Work to complete
A – In the hearing transcript, could you condense the paragraph beginning "Yes, he was the president of the Club" into a short list of its main points?
B – According to the hearing transcript, what position did Mr Simpson hold?

Page text
HEYDON J:   Then maybe your pleading is not too late.

MR IRELAND:   ‑ ‑ ‑ then my pleading in paragraph 11(a) would be good enough.  That point has not been raised against us.  I have not thought about it and I do not think I will finish this afternoon.

GUMMOW J:   I think the answer is bound up with the ambiguity in the Court of Appeal’s order as to when it is effective as distinct from when it is made.

MR IRELAND:   Yes, because the orders do not make that clear in this case.

GUMMOW J:   Mr Jackman is very angry about that.

MR IRELAND:   I saw that.  There is nothing worse than an angry Jackman, as all filmgoers will tell you, your Honour.

GUMMOW J:   This is all documentary material.  Insofar as there was any fiduciary basis for this relief, was that founded at the primary level on the supplementation of the written record by oral evidence?

MR IRELAND:   Not really.

GUMMOW J:   I notice you cross‑examined Mr Simpson for some pages?

MR IRELAND:   I did.  Your Honour, the evidence of Mr Simpson upon which I cross‑examined, the trial judge was kind enough to say that all the cross‑examination was of no effect - or almost, I think he said almost no effect.  I think that was levelled at my opponent as well as me.  But the design of a cross‑examination against Mr Simpson was to tackle him on the repudiatory conduct.

GUMMOW J:   I see.  Was he the lead witness for the Club?

MR IRELAND:   Yes, he was the president of the Club and he was their only witness, I think, relevantly, so that is why we tackled him on those matters.  So just to draw together what I was trying to submit, we would say that the criticisms of the Court of Appeal of the trial judge in his treatment of the repudiation issue and the termination issue were badly based.  They themselves made more severe errors of approach, we would say with the greatest respect, than the trial judge did.  They leave the matter hanging.  So we now have a criticised approach to a finding of fact, no reversal of that finding of fact and we submit that that entitles us to say that in this case the facts upon which this Court ought act are that there was a termination at the earlier date, namely 12 April 2006, which is before Poplar takes its title to the land, about 15 months before.

GUMMOW J:   There is an ambiguity in all of this.  Insofar as there is said to be some supplementation of these contractual arrangements by fiduciary law, the question then is when do those fiduciary characteristics arise.

MR IRELAND:   When do they begin and end?

GUMMOW J:   Yes, and what is their effect on their continuation of the fate of the MOU?  Is it determinative against a continued subsistence of the fiduciary situation?

Stored data entries:
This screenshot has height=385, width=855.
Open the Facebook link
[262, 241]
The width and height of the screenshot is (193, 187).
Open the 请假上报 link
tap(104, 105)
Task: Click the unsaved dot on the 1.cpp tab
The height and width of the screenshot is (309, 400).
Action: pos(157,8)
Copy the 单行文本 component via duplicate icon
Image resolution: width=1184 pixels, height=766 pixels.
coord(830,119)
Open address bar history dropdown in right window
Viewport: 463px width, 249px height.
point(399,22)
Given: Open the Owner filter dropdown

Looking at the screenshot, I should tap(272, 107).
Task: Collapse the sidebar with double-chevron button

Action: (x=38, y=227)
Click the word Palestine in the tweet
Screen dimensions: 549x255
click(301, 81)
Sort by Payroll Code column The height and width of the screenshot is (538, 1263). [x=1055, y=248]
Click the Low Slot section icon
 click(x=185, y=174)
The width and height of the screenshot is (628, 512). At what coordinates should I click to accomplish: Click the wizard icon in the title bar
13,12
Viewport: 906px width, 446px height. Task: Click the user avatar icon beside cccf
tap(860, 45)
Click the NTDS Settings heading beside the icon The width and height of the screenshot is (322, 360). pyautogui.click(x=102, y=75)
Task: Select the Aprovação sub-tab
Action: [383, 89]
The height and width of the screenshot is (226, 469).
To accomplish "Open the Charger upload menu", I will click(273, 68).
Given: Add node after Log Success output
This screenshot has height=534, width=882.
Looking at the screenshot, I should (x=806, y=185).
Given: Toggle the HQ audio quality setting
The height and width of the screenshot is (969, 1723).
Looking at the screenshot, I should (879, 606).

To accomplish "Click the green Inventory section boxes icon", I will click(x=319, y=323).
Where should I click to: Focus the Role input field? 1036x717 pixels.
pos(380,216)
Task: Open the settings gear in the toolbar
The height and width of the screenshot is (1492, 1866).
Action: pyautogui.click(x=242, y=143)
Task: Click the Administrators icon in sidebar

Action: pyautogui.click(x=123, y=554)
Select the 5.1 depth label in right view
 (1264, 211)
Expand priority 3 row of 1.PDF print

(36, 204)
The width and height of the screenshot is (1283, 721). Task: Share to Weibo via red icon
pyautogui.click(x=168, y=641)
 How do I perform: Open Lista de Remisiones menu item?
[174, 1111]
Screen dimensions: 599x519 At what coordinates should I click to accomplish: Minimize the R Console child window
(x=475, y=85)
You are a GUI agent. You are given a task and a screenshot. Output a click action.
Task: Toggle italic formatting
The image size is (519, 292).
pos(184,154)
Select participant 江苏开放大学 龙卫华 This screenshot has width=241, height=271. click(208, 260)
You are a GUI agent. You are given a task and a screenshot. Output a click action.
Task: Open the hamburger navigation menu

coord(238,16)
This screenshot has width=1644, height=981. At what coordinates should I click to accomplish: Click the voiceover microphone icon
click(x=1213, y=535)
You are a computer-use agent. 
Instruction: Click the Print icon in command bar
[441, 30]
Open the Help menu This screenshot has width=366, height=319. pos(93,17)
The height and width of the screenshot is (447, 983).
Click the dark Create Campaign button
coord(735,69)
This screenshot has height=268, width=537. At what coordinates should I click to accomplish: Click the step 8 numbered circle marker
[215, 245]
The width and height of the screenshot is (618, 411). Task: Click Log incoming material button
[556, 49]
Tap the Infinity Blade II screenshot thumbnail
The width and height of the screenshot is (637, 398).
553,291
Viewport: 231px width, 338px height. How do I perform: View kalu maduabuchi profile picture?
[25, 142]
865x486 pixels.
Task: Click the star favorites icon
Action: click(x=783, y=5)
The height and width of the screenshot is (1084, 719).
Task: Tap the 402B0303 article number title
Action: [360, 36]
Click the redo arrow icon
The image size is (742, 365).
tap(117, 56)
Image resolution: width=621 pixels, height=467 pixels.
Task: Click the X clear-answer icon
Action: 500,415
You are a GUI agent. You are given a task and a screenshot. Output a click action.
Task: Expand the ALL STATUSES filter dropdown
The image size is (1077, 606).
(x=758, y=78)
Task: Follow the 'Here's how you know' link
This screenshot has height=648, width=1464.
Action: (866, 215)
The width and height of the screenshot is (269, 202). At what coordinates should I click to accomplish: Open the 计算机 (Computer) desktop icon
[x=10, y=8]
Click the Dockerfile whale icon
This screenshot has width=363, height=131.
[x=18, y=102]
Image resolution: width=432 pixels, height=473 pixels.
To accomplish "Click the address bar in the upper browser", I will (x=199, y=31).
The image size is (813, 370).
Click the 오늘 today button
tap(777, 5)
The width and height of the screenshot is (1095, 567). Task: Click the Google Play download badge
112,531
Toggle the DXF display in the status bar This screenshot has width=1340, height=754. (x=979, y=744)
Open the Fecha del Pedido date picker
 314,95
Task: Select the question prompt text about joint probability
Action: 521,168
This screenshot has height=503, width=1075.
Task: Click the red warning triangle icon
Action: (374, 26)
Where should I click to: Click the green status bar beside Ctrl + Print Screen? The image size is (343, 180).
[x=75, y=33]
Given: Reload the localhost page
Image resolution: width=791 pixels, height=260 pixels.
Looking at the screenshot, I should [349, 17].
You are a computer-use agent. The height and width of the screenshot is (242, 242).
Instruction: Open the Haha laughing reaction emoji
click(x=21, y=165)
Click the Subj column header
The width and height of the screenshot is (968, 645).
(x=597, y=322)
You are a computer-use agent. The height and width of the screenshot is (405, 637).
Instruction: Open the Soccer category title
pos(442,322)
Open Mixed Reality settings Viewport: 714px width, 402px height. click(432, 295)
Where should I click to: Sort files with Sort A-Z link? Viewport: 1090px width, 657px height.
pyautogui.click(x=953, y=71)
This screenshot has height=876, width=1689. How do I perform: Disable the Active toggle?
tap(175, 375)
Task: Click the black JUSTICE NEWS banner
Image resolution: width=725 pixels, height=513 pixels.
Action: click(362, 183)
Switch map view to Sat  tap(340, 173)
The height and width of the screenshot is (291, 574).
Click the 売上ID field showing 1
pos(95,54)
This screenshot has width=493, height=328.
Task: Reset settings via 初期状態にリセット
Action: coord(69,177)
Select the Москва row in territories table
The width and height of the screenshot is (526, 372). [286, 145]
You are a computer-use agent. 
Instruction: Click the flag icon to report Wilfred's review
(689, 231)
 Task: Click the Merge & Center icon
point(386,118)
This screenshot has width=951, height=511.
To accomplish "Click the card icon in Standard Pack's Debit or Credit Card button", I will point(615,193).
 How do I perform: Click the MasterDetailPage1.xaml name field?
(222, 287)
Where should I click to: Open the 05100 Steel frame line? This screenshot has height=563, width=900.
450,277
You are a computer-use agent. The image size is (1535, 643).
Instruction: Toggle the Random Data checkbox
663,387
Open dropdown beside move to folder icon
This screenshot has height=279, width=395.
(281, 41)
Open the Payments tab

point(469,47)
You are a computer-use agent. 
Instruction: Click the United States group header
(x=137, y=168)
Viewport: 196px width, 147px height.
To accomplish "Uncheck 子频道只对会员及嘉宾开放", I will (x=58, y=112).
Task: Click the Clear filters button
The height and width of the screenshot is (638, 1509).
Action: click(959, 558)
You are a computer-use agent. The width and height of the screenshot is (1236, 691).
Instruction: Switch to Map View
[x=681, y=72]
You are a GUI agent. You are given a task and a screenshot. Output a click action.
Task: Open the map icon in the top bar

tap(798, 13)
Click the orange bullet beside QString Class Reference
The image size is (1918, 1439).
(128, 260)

Answer set
A –
- Mr Simpson was the Club's president and, it is thought, its only relevant witness, which is why he was cross-examined on those matters.
- The Court of Appeal's criticisms of the trial judge's handling of the repudiation and termination issues are said to be badly based.
- The Court of Appeal is said to have made more severe errors of approach than the trial judge and to have left the matter hanging.
- The trial judge's finding of fact was criticised but not reversed.
- This Court should therefore act on a termination at the earlier date, 12 April 2006, about 15 months before Poplar took title to the land.

B – He was the president of the Club.